Das bedeutet: Der organisierte sowie der gemeinschaftliche Freizeit- und Amateursport müssen einen Monat pausieren. Individualsportarten alleine, zu zweit oder mit dem eigenen Hausstand sind weiter erlaubt. Also: Joggen, Fahrradfahren, Tischtennis, Angeln - so etwas ist weiter möglich. Aber: Kicken in größerer Gruppe auf dem Bolzplatz ist im November nicht erlaubt.

Alle Regeln und Maßnahmen der Corona-Verordnung, die befristet bis zum 30.November gelten, werden auf der Land Brandenburg Seite "Gemeinsam gegen Corona" zusammengefasst.

Welche Besuchsregelungen gelten in Krankenhäusern, in Vorsorge- und Rehabilitationseinrichtungen und in Pflegeeinrichtungen?

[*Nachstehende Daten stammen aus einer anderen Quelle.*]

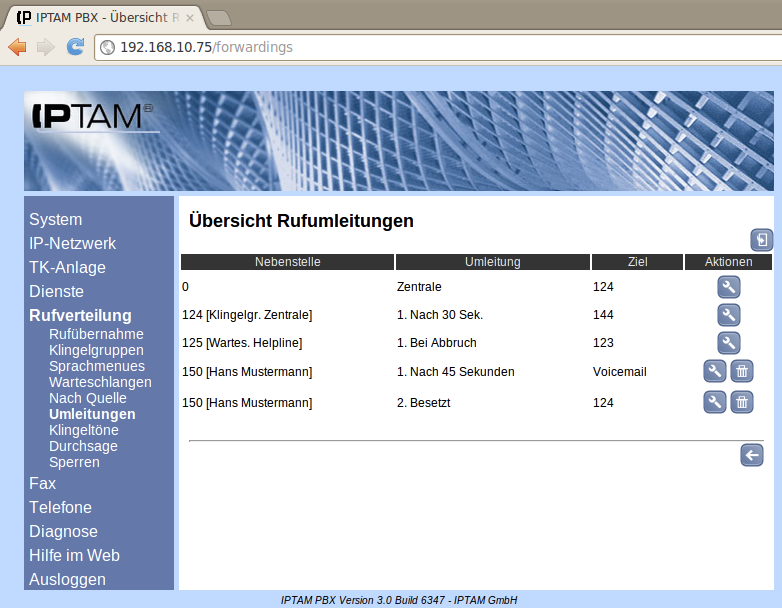The height and width of the screenshot is (608, 782).
Task: Go back using browser back arrow
Action: point(17,47)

Betreiberinnen und Betreiber von Krankenhäusern und Vorsorge- und Rehabilitationseinrichtungen sowie Pflegeheimen und besonderen Wohnformen haben bei Besuchen von Patientinnen und Patienten oder Bewohnerinnen und Bewohnern sicherzustellen, dass

  • der Zutritt gesteuert wird und unnötige physische Kontakte zu Patientinnen und Patienten oder Bewohnerinnen und Bewohnern, zum Personal sowie unter den Besuchenden vermieden werden,
  • soweit möglich, durch bauliche oder andere geeignete Maßnahmen ein wirksamer Schutz der Patientinnen und Patienten oder Bewohnerinnen und Bewohner und des Personals vor Infektionen gewährleistet wird,
  • Personendaten in einem Kontaktnachweis zum Zwecke der Kontaktnachverfolgung erfasst werden; die Besucherinnen und Besucher haben ihre Personendaten vollständig und wahrheitsgemäß anzugeben.

Besucherinnen und Besucher sowie Personal mit Besucherkontakt haben während des Besuchs eine Mund-Nasen-Bedeckung zu tragen. Dies gilt nicht, wenn die Ausbreitung übertragungsfähiger Tröpfchenpartikel während des Besuchs durch geeignete technische Vorrichtungen wirkungsgleich verringert wird.

Personen mit Symptomen, die auf eine Erkrankung mit COVID-19 im Sinne der dafür jeweils aktuellen Kriterien des Robert Koch-Instituts (https://www.rki.de/DE/Content/InfAZ/N/Neuartiges_Coronavirus/Steckbrief.htmlhinweisen, sind vom Besuchsrecht ausgeschlossen.

Ein Besuchsrecht besteht auch dann nicht, sofern in der jeweiligen Einrichtung aktuell ein aktives SARS-CoV-2-Infektionsgeschehen vorliegt und noch keine wirksamen Maßnahmen zur Isolierung der betroffenen Bewohnerinnen oder Bewohner getroffen werden konnten.

Empfehlung: Alle sollten sich vor ihrem Besuch zum Beispiel telefonisch oder über die Internetseite bei der jeweiligen Einrichtung informieren, unter welchen Bedingungen ein Besuch möglich ist.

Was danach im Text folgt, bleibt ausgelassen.